Academician Dimitrije Stefanović passed away

It is with deep regret that the Serbian Academy of Sciences and Arts (SASA) informs the public of the passing of Academician Dimitrije Stefanović (b. Pančevo, 25 November 1929) aged 91, one of the most significant Serbian musicologist and philologist who substantially contributed to the study of spiritual – Byzantine and old Serbian music on 1 August.

He graduated from the Faculty of Philosophy in Belgrade, Department of German Language (English and German language) in 1955 while also graduating from the Academy of Music in Belgrade, Department of the History of Music in 1956. His MA and PhD he received from The University of Oxford in 1960 in 1967, respectively. During his postdoctoral studies, he worked with renowned musicologists – Byzantologists such as Egon Wellesz, Henry Tillyard and Oliver Strunk. He gave lectures on the Byzantine and old Slavonic music at the Faculty of Music of the University of Oxford and participated in various international scientific conferences and congresses across Europe and the United States of America.

He was elected a SASA corresponding member in 1976 and a full member in 1985. At the Institute of Musicology SASA, he became a principal research fellow in 1958, followed by being its director from 1979-2001. In the period 2007-2015, he was SASA general secretary, while he took up the position of the secretary of the SASA Department of Social Sciences from 2017-2019. He was also a member of JAZU (Yugoslav Academy of Sciences and Arts) (from 1986) and a corresponding member of SASA (Slovenian Academy of Sciences and Arts) (from 1987), as well as the secretary, and vice-president of the Department of Stage Arts and Music of Matica Srpska.

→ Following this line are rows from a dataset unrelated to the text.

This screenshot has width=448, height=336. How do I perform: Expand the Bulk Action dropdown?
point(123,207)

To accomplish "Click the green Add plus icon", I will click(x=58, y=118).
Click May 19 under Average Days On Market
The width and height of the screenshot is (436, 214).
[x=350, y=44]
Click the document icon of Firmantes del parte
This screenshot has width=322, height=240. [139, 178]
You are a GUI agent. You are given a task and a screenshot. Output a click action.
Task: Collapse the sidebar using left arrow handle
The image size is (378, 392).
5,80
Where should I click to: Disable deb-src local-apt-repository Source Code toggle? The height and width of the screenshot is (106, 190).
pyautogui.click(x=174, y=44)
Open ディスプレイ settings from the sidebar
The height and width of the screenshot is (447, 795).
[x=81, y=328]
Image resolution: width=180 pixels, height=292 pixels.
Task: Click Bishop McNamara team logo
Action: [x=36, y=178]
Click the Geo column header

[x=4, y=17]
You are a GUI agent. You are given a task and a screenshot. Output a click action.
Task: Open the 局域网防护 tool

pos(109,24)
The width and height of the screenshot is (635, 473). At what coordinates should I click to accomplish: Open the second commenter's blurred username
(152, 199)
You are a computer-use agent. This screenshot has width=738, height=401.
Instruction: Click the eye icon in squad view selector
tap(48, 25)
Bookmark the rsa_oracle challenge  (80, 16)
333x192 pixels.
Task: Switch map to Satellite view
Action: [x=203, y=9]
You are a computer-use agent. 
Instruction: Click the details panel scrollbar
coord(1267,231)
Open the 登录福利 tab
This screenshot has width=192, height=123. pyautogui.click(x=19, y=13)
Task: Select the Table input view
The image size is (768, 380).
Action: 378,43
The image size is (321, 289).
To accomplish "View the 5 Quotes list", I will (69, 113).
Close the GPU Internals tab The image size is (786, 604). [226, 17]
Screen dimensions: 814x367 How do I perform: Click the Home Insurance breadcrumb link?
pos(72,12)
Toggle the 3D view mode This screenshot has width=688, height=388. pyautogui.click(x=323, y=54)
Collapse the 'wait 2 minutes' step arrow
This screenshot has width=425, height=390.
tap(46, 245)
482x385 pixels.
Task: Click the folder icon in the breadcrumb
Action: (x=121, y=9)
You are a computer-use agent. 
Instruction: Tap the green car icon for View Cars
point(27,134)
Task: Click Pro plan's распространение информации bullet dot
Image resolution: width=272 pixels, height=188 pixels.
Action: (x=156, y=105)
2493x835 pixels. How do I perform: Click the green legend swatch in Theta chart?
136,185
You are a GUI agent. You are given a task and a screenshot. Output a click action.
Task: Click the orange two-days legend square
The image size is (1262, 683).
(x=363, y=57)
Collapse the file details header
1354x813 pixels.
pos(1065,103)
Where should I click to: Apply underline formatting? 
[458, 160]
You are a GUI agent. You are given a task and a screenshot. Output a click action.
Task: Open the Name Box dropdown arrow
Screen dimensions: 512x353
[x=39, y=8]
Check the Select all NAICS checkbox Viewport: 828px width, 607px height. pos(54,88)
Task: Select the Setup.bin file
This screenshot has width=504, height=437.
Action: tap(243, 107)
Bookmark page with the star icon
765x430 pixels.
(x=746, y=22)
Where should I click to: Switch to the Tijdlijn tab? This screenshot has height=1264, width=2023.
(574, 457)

Academician Dimitrije Stefanović made a considerable contribution to the study of musicology. Owing to his work, a large body of medieval documents was discovered, transcribed, critically evaluated and published, resulting in shifting the date of the old Serbian music written beginnings to the early 15th century. Along with numerous studies (approximately 200 texts) in Serbian, English, German, French and Russian, he prepared three musical notations of the traditional Karlovac chant by Branko Cvejić, edited several international scientific conference proceedings, and reviewed a number of musicological monographs and collections.

In addition to his work on the study of Orthodox church music, he was continuously engaged in performing old and new church music. He conducted the Serbian Church Choral Society of Pančevo, occasionally the First Belgrade Choral Society and the choir of the Seminary of the Serbian Orthodox Church in Belgrade. He was the assistant conductor of Belgrade Academic Choir ‘Branko Krsmanović’. He managed the Belgrade Madrigalists Choir. Since its establishment in 1969, he oversaw the work of the Study Choir of the Institute of Musicology SASA.

He was a recipient of the Order of St. Sava of the First Grade in 1990, orders of Russian and Romanian patriarchs, several charters and recognitions of achievement of eparchy bishops, Order of the Cross of Merit on Ribbon of the Federal Republic of Germany in 1991, Golden plaque of Musical Youth of Yugoslavia and Dositej Obradović Award in 2018.

Not only does his passing represent a loss to the Serbian Academy of Sciences and Arts but the entire Serbian art and culture.